What is expected → Please reply with one number only: how many lines in the entries below contain the string "order".

*** Exercise material ***

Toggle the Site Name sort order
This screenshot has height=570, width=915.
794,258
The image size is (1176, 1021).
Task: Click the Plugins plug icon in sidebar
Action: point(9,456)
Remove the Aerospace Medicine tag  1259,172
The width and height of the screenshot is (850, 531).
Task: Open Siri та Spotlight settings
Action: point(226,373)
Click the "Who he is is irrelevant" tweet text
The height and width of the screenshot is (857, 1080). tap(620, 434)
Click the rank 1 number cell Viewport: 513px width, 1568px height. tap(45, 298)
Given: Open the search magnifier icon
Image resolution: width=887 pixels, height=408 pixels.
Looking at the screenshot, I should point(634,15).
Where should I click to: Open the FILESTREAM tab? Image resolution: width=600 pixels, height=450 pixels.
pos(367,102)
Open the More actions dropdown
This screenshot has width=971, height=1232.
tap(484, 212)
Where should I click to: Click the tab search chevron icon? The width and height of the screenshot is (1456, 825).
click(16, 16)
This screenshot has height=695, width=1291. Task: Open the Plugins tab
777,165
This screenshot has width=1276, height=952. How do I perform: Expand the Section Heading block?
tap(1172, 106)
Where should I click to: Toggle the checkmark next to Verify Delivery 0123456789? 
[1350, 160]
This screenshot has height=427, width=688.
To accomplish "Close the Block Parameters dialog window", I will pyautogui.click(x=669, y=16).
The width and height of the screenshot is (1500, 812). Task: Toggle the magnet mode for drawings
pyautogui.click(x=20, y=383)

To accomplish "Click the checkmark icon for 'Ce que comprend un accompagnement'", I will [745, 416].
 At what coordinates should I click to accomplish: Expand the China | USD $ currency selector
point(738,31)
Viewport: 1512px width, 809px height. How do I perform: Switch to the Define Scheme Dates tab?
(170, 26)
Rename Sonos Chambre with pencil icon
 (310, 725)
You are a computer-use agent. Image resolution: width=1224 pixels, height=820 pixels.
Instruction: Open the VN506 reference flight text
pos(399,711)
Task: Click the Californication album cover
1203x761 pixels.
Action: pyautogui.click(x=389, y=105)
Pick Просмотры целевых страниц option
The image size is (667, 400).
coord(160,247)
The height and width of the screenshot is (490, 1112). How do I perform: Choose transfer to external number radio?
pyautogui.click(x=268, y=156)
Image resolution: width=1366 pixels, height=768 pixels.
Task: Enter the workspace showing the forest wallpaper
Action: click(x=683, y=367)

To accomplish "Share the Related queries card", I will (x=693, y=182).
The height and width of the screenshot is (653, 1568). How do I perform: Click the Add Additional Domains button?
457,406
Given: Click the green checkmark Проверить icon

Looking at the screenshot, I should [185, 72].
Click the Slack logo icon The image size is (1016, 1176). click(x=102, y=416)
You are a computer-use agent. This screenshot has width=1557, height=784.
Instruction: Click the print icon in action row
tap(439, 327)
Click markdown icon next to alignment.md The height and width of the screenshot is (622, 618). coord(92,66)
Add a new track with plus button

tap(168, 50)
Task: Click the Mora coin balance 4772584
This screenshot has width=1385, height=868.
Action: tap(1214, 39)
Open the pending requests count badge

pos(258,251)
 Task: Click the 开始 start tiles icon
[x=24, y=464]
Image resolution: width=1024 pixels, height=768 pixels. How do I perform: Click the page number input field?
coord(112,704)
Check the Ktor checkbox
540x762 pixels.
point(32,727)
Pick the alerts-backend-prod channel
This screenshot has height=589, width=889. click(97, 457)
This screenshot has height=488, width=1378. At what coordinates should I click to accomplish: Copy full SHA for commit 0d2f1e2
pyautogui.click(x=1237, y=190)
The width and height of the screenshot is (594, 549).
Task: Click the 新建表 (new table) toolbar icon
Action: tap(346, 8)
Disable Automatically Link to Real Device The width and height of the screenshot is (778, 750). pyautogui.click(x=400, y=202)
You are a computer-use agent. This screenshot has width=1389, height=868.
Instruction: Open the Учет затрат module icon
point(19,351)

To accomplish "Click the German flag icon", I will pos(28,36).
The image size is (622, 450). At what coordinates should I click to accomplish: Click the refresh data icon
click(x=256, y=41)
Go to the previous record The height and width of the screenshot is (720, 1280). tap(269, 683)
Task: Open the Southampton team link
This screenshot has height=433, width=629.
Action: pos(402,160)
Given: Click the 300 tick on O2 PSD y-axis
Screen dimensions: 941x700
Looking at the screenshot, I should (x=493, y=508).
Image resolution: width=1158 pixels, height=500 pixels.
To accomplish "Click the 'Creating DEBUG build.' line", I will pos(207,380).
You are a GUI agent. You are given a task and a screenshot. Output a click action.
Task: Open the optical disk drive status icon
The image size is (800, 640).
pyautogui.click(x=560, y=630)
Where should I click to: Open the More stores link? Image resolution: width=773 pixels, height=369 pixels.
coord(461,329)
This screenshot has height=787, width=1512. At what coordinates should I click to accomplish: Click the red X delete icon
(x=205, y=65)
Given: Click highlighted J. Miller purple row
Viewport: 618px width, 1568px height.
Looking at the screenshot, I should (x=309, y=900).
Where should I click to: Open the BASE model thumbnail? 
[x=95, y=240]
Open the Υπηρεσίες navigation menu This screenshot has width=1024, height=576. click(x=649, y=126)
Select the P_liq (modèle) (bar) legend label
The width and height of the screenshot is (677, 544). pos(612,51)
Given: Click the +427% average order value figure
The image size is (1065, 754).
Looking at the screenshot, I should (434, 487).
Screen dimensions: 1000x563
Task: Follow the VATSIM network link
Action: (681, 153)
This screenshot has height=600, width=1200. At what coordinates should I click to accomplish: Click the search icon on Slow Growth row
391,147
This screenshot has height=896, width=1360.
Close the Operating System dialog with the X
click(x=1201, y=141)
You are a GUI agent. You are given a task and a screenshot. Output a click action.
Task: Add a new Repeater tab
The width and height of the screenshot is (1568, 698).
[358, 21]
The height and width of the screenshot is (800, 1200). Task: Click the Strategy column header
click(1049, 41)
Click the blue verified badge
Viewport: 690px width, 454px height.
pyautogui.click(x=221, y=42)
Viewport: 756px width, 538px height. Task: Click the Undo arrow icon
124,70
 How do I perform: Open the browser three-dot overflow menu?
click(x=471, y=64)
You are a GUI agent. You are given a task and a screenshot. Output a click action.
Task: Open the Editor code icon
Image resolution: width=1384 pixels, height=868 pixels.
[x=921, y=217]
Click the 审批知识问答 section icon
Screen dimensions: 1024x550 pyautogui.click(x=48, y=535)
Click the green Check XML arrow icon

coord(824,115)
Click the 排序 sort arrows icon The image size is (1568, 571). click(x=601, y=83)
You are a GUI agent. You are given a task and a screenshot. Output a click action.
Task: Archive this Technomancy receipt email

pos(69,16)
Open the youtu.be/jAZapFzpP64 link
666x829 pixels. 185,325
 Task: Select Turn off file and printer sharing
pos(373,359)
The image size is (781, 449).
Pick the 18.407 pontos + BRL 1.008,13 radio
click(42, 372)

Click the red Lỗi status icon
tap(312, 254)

*** End of Exercise material ***

Response area → 2